Federal regulators said last week they will launch a special audit of Fannie Mae, in light of the accounting scandal engulfing its secondary mortgage market sister Freddie Mac.
Armando Falcon, chief of the Office of Federal Housing Enterprise Oversight, told the Senate Banking Committee he will review whether Fannie Mae is complying with generally accepted accounting principles. Falcon's statement comes after Freddie Mac disclosed that auditing shortfalls led it to underestimate profits on its huge hedging portfolio by as much as $6.5 billion over the last three years.

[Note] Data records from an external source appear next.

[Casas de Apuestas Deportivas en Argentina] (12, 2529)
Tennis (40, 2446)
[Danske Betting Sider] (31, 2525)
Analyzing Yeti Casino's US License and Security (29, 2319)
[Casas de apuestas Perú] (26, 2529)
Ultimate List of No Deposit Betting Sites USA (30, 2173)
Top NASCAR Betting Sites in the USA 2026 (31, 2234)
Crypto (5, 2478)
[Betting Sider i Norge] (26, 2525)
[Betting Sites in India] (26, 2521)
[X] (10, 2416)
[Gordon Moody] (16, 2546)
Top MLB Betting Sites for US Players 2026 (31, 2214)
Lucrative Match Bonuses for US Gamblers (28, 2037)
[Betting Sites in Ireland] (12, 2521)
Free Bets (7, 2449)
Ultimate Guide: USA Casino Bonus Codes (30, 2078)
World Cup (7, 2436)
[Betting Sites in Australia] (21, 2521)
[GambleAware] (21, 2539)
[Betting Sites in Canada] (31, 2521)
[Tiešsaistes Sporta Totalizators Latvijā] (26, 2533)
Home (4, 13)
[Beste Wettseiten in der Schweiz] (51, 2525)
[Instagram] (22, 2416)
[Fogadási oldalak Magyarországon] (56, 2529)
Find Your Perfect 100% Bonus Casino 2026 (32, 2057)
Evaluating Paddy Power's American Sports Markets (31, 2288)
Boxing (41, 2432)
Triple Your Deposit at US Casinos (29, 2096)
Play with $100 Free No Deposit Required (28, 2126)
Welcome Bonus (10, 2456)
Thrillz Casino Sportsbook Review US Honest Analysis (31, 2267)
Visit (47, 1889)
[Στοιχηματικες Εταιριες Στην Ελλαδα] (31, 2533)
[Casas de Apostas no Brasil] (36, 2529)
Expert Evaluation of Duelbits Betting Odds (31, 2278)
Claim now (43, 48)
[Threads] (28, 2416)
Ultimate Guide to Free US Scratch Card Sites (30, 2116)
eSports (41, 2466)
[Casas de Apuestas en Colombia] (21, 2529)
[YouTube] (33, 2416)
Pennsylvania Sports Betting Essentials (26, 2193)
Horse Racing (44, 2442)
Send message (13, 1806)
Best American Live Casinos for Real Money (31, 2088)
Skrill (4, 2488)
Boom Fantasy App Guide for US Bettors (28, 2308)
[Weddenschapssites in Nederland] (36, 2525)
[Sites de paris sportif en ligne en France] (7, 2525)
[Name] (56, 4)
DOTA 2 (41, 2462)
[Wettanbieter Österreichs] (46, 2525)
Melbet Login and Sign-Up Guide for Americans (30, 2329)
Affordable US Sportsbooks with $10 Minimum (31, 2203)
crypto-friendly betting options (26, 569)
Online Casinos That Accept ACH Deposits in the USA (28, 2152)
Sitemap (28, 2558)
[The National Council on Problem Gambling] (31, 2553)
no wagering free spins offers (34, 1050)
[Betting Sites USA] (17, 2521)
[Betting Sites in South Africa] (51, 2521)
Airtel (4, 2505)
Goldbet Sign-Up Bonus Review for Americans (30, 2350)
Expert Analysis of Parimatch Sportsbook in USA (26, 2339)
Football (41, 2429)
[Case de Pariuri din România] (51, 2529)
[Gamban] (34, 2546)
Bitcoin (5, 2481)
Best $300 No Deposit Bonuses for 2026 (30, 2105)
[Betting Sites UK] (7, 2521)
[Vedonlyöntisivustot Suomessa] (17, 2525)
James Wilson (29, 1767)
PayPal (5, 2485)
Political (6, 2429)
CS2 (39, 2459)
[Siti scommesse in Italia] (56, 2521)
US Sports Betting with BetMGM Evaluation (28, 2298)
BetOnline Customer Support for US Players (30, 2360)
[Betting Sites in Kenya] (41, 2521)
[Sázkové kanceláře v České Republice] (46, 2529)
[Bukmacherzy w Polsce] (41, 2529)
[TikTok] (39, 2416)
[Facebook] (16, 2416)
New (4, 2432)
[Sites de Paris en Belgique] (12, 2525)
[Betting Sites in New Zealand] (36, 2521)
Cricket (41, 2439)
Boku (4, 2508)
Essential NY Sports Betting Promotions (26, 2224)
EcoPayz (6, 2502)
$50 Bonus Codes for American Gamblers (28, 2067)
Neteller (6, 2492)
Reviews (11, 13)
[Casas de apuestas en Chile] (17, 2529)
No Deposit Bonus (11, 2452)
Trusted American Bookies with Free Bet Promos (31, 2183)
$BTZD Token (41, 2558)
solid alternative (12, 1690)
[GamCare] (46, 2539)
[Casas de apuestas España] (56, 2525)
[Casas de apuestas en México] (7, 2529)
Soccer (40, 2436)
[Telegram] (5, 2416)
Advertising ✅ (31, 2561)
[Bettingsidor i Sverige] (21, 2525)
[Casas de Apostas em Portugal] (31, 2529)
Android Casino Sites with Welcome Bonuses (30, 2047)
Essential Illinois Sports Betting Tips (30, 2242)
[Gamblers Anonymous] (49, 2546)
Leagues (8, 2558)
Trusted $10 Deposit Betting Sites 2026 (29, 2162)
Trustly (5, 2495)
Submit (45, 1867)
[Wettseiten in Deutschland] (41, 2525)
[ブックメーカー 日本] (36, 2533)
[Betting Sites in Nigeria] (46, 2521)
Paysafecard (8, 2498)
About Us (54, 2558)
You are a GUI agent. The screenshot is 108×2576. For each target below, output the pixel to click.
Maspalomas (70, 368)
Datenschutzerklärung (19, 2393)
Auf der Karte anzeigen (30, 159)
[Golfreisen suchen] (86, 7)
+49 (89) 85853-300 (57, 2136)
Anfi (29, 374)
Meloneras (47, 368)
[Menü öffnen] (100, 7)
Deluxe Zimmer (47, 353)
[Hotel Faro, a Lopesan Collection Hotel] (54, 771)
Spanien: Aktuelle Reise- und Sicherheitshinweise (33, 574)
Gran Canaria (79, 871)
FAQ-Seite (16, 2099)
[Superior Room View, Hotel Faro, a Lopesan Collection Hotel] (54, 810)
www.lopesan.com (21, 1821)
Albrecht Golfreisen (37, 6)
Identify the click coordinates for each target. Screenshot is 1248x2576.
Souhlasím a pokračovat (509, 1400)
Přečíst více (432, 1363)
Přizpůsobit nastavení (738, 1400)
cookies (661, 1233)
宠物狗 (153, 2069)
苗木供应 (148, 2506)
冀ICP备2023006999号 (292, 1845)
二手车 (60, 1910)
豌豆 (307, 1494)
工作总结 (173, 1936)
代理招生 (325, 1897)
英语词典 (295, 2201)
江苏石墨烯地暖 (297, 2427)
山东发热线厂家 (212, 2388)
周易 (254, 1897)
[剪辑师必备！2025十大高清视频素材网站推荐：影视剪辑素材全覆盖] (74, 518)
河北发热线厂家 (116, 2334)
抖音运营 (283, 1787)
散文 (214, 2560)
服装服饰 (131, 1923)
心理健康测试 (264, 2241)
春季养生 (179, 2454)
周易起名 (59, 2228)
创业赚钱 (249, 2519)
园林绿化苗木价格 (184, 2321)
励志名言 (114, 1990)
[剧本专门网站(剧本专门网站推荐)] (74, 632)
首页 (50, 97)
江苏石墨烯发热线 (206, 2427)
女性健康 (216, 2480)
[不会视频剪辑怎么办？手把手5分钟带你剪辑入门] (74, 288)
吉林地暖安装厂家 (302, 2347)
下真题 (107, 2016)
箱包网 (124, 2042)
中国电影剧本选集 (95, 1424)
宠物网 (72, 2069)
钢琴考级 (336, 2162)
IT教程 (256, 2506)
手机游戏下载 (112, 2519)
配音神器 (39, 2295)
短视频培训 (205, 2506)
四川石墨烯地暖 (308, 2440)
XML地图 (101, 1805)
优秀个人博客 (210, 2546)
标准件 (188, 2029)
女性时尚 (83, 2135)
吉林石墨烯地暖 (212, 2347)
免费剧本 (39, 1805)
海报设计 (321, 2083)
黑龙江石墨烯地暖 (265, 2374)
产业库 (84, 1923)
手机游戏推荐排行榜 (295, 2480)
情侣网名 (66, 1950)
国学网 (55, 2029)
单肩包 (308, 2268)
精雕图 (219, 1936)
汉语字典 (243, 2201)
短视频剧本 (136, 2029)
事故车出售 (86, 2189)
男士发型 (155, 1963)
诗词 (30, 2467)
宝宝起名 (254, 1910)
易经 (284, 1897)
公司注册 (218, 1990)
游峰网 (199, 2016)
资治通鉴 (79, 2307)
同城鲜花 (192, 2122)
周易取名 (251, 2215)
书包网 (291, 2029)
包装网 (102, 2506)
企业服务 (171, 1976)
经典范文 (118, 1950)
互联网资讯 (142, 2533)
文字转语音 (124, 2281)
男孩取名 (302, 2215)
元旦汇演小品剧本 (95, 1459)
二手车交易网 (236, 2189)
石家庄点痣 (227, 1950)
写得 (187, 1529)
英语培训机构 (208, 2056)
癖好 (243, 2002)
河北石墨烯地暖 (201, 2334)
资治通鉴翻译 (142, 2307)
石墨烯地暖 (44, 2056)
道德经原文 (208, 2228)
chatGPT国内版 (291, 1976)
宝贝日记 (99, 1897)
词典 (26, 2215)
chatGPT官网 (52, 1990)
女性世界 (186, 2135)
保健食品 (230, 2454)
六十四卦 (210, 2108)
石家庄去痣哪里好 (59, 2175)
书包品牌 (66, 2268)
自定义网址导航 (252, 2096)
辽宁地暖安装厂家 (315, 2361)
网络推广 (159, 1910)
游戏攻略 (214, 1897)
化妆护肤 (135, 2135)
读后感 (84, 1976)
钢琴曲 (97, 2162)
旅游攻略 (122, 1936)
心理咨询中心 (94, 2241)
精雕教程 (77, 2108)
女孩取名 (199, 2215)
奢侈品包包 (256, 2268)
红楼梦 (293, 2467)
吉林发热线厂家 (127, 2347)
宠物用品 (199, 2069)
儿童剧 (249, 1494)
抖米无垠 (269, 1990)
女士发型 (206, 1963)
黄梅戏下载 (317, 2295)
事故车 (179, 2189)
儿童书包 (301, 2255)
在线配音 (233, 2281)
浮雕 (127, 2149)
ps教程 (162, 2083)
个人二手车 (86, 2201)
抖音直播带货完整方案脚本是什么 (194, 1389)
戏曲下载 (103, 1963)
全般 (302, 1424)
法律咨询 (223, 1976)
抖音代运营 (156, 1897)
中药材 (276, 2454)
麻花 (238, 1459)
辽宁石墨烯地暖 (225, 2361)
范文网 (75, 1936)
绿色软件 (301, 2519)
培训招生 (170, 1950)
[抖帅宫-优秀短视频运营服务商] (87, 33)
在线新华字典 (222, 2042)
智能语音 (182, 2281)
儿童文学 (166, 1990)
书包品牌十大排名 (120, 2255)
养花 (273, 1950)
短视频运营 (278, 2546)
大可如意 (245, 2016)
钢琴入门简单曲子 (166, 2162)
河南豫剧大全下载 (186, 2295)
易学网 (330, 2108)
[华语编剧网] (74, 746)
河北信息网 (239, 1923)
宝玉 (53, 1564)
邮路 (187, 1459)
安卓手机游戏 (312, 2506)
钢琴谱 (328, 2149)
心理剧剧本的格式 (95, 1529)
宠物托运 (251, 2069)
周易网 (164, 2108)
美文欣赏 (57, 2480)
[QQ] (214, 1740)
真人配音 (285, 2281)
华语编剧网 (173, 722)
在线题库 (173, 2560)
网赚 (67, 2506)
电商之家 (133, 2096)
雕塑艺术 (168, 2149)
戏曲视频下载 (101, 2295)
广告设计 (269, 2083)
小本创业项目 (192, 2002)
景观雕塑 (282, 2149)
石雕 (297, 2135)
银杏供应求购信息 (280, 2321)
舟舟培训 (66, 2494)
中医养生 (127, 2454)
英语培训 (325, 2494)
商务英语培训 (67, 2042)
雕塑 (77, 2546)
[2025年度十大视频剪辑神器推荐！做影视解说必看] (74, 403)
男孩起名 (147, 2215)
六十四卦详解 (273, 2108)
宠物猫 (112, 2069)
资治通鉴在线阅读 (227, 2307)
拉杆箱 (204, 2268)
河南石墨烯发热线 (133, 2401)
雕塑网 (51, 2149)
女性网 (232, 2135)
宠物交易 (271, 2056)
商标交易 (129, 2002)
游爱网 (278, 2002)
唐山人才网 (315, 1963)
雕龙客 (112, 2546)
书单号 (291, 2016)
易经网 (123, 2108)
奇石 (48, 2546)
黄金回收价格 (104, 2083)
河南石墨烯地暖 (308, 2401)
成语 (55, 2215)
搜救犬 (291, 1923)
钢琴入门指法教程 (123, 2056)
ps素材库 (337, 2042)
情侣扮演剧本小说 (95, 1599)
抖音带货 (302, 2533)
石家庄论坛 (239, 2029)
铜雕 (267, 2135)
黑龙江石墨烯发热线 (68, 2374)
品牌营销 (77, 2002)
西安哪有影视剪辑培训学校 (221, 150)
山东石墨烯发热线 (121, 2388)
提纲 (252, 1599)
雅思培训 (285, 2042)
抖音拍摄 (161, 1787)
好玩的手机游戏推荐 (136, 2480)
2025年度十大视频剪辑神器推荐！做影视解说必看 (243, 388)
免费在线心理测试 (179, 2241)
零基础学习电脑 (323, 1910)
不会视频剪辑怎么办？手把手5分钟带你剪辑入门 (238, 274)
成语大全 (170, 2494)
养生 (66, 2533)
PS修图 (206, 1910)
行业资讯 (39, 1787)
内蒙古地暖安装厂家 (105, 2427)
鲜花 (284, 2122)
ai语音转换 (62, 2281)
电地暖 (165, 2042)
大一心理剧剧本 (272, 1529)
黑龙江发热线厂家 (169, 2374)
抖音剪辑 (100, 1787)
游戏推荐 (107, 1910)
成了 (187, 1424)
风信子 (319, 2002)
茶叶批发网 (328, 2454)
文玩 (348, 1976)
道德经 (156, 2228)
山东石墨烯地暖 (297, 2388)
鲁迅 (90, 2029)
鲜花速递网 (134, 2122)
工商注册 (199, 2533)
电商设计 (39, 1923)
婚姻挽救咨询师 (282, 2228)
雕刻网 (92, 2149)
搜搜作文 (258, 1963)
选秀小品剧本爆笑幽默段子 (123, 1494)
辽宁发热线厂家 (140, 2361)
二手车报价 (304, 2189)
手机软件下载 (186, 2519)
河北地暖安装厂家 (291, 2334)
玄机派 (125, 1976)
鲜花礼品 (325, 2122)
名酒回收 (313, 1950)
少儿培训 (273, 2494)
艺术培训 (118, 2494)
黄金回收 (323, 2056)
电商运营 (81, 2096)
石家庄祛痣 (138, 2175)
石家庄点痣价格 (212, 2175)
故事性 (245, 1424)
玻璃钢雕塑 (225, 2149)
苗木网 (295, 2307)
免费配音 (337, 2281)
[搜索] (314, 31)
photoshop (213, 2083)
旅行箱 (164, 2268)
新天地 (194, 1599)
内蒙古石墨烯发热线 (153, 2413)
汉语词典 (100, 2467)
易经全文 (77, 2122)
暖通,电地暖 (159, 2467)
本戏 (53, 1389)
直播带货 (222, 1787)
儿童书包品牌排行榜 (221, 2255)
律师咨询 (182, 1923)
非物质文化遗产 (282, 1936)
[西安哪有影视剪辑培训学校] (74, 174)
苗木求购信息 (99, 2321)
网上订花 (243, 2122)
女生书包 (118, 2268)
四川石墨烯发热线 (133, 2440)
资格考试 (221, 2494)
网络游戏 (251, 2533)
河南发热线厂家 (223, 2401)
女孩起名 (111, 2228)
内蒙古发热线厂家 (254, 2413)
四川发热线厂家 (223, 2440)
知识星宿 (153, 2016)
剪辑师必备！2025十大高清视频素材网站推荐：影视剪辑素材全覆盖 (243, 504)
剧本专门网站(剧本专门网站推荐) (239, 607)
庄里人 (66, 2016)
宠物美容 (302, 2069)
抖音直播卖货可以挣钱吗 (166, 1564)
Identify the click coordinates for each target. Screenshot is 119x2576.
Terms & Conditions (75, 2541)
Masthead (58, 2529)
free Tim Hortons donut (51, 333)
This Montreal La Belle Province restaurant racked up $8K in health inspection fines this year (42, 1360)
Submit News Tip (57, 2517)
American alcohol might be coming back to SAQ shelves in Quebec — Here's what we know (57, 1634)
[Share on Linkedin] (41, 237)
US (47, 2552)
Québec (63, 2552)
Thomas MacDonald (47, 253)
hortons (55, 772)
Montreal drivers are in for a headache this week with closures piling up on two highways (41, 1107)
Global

Falcon made his remarks the day before Fannie reported a 25% fall in net earnings for the first quarter, despite the ongoing mortgage boom. The fall in earnings was due to a massive write-down of $1.9 billion in the market value of Fannie's financial derivatives, held to hedge its huge mortgage portfolio. In a kind of perverse explanation, Fannie said those instruments fell in value because of the continuing fall in interest rates, which have benefited millions of homeowners and Fannie's financial institution clients.
Fannie's financial report, issued in the midst of the greatest mortgage boom ever, underscores the controversy surrounding Freddie Mac, which is still grappling with the accounting for its massive hedging portfolio, held to offset potential swings in interest rates.